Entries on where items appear
>>>

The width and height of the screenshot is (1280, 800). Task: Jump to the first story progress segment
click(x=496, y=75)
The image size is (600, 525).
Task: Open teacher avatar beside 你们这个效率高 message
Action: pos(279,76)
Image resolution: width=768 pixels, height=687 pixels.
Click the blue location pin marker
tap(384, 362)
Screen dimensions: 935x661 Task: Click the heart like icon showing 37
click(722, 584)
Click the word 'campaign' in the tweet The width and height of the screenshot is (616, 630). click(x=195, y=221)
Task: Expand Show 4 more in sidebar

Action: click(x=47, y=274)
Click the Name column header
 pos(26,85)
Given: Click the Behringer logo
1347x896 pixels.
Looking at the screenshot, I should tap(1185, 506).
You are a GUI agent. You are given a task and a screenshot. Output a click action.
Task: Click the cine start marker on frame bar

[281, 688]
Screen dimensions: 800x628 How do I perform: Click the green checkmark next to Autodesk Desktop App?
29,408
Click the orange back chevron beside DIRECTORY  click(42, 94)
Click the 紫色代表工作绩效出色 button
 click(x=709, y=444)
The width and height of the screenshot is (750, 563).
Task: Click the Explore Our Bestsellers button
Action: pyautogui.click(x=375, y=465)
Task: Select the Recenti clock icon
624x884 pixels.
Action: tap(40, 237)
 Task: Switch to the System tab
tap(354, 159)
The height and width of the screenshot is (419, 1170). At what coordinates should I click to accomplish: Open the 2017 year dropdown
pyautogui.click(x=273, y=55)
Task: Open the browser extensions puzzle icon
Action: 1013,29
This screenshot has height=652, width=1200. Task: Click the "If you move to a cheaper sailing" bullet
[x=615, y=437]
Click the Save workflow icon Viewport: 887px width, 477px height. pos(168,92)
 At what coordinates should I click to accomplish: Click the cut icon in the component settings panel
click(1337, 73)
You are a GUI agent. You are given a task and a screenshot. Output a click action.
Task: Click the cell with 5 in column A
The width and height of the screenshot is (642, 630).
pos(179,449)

<<<

What you will do -
Render the material from the line with "Image resolution: width=768" to the line with "click(722, 584)" as a two-column CSV with the headers instruction and action. Put one row per instruction and its answer, each value in its own quoted field, with line breaks changed to spaces.

Answer for the task -
instruction,action
"Image resolution: width=768 pixels, height=687 pixels. Click the blue location pin marker","tap(384, 362)"
"Screen dimensions: 935x661 Task: Click the heart like icon showing 37","click(722, 584)"